Un gruppo di ricercatori della Carnegie Mellon University ha identificato due gruppi di neuroni che possono essere accesi e spenti per alleviare i sintomi del Parkinson. L’attivazione di queste cellule nei gangli basali tramite la luce attenua i sintomi del disordine per molto più tempo, rispetto a terapie attuali come quella farmacologica o la stimolazione cerebrale profonda.
Lo studio, come si legge sulla rivista Nature Neuroscience, è stato condotto in un modello murino del Parkinson e ha usato l’optogenetica per comprendere meglio i circuiti neurali coinvolta nella malattia. Un giorno potrebbe fornire la base per nuovi protocolli sperimentali di trattamento.
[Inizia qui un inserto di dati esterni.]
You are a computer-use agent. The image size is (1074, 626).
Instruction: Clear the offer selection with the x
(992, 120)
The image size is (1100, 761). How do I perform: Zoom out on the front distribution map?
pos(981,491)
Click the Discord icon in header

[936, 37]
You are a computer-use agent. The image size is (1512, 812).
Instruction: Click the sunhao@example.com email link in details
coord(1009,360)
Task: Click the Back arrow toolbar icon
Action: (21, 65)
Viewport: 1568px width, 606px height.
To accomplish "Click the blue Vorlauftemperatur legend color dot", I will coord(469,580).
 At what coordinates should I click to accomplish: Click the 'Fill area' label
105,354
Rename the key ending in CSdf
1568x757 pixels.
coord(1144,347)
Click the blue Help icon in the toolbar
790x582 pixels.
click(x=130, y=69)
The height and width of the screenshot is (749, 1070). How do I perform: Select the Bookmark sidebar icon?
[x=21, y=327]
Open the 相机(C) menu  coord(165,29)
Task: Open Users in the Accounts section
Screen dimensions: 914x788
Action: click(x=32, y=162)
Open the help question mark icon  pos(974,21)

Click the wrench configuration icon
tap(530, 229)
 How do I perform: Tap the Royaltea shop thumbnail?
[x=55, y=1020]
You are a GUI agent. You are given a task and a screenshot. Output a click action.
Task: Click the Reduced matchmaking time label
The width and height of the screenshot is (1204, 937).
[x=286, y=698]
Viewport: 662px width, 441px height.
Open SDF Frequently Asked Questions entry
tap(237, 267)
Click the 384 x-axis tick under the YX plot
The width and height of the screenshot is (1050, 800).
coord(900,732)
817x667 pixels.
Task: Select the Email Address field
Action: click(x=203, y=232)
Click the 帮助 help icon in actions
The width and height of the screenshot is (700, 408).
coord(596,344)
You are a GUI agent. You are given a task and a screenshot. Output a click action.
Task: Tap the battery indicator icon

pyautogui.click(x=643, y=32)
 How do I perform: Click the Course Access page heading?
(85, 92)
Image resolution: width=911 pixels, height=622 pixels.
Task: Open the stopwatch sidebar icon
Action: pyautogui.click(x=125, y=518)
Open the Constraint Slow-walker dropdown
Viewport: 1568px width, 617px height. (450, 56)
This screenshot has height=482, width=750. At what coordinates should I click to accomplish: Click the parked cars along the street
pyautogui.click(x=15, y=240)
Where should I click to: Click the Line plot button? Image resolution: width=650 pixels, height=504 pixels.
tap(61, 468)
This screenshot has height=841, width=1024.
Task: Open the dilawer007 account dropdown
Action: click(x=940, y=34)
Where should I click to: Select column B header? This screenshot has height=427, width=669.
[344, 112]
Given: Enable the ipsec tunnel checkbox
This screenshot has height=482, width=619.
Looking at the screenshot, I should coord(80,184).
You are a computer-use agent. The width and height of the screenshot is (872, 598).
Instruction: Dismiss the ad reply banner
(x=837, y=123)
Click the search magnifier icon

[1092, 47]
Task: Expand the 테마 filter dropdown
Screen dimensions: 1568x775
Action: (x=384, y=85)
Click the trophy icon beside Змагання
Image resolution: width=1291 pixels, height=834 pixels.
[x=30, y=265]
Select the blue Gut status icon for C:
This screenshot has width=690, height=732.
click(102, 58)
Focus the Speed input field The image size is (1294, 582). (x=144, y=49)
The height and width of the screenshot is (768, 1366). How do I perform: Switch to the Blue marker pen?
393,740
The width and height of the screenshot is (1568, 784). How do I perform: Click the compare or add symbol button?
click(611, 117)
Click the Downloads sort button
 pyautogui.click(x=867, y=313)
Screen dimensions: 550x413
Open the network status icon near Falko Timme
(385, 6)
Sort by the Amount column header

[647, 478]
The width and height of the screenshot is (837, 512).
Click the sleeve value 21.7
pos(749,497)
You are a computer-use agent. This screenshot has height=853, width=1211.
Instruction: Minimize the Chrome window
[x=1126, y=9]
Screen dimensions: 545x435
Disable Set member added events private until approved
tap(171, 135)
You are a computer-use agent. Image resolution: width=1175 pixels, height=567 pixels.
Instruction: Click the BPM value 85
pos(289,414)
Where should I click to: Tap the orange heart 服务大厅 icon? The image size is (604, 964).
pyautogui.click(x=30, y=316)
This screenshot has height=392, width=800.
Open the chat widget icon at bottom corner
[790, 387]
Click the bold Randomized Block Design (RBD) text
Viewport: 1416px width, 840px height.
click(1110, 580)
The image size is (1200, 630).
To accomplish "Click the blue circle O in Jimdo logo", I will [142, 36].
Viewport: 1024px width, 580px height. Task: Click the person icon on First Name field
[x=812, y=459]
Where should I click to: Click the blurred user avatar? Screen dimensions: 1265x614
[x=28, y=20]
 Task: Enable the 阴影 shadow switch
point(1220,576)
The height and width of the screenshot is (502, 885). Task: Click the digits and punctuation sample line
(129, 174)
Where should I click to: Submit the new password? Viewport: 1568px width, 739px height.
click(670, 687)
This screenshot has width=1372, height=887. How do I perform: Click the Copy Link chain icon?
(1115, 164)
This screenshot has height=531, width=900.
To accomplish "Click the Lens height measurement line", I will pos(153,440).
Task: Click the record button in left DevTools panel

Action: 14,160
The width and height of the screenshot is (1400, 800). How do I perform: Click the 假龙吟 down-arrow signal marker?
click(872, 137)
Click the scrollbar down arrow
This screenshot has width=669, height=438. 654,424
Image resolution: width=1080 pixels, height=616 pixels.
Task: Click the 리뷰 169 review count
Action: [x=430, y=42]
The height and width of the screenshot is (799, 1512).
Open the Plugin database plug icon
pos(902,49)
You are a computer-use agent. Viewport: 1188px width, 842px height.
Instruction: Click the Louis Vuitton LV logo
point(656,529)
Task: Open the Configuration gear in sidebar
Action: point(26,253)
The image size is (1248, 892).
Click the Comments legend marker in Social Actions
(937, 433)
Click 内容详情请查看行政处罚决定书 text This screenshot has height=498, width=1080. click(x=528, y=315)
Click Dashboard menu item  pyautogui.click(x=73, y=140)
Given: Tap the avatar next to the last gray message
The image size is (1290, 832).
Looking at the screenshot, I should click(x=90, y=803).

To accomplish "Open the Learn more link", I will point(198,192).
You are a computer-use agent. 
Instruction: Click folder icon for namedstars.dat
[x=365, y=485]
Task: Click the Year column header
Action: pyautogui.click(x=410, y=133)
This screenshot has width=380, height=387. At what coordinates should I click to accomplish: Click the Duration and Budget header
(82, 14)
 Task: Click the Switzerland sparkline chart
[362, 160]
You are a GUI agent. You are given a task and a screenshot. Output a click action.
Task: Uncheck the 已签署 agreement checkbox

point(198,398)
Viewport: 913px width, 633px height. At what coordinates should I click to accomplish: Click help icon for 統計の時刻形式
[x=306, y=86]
Le terapie attuali sono insufficienti
La malattia di Parkinson è causata dalla morte dei neuroni della dopamina che alimentano i gangli basali del cervello. Quando i gangli basali smettono di funzionare, impediscono al corpo di avviare movimenti volontari.
I gangli basali sono attualmente il principale obiettivo clinico per curare la malattia di Parkinson, anche se le terapie finora non offrono soluzioni a lungo termine. “Un grande limite dei trattamenti è che essi forniscono solo sollievo transitorio dei sintomi: i sintomi possono tornare rapidamente se si salta una dose di farmaco viene mancato o se la stimolazione cerebrale profonda viene interrotta” ha spiegato Aryn Gittis, autore principale dello studio.
Parkinson: il problema nei gangli basali del cervello
Gli scienziati hanno studiato una delle strutture che compongono la regione del cervello dei gangli basali, un nucleo chiamato globo pallidus esterno (GPe). Il GPe è noto per contribuire a sopprimere i percorsi motori nei gangli basali ma si sa poco circa i singoli tipi di neuroni presenti nel GPe, il loro ruolo nella malattia di Parkinson o il loro potenziale terapeutico.
Luce “terapeutica” sui neuroni
Il gruppo di ricerca ha usato l’optogenetica, una tecnica che cambia l’attività delle cellule – precedente “etichettate” tramite geni – usando l’illuminazione. In particolare, gli studiosi hanno colpito due tipi di cellule in un modello murino per il morbo di Parkinson: i neuroni PV-GPe e i neuroni Lhx6-GPe. L’aumento dell’attività dei neuroni PV-GPe, portata fino a superare quella dei neuroni Lhx6-GPe, è stato in grado di fermare il comportamento neuronale distorto nei gangli basali e ha ripristinato il movimento per almeno quattro ore, ossia molto più a lungo dei trattamenti attualmente disponibili.